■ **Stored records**
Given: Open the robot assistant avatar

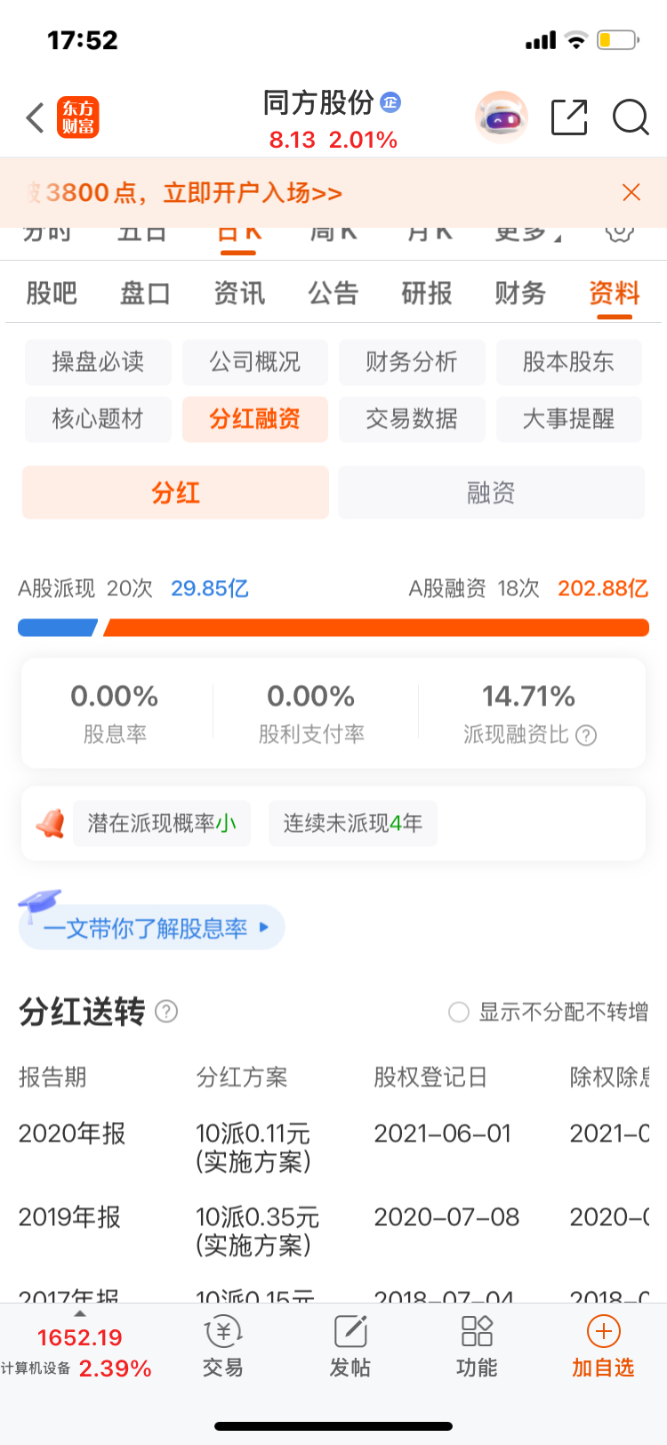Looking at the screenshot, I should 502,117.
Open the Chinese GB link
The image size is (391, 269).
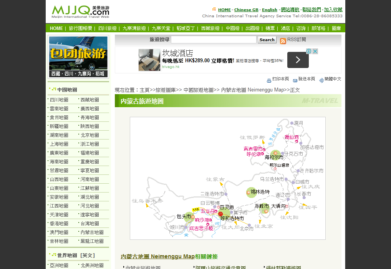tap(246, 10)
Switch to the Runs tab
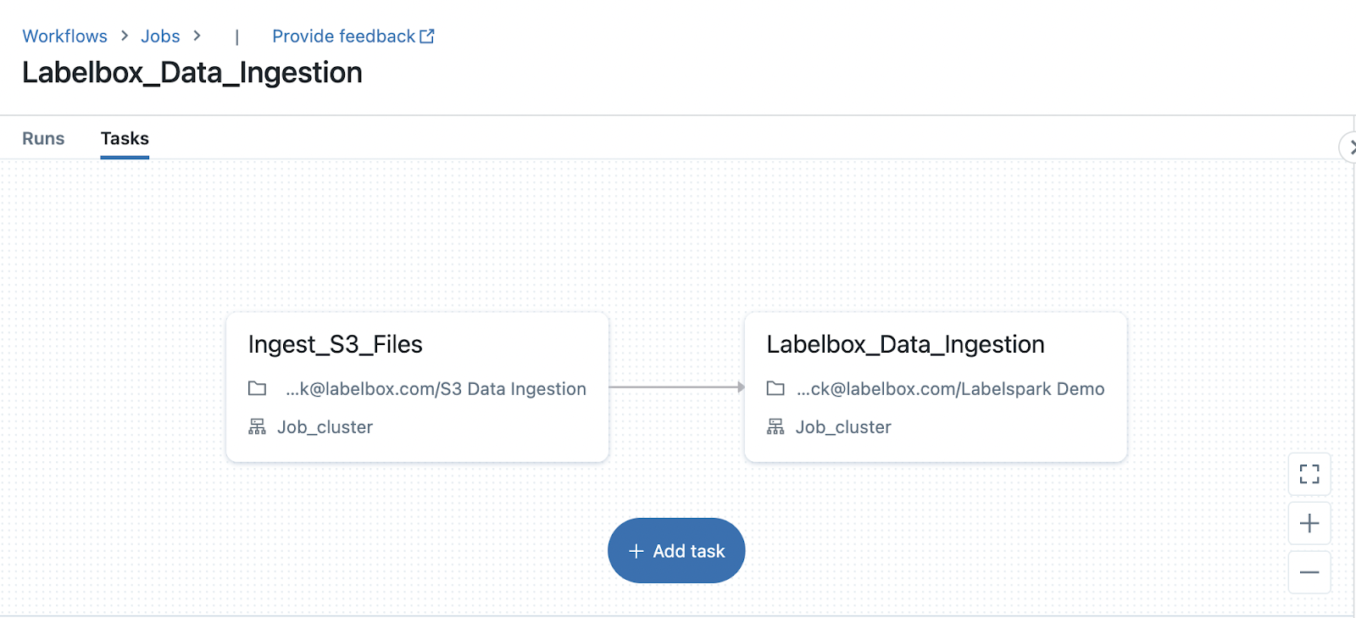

■ **TRY IT**
Apart from the pictures, repeat the data above exactly.

■ **ANSWER TO THE EXERCISE**
Given: Open the robot assistant avatar

Looking at the screenshot, I should 502,117.
Open the Chinese GB link
The image size is (391, 269).
tap(246, 10)
Switch to the Runs tab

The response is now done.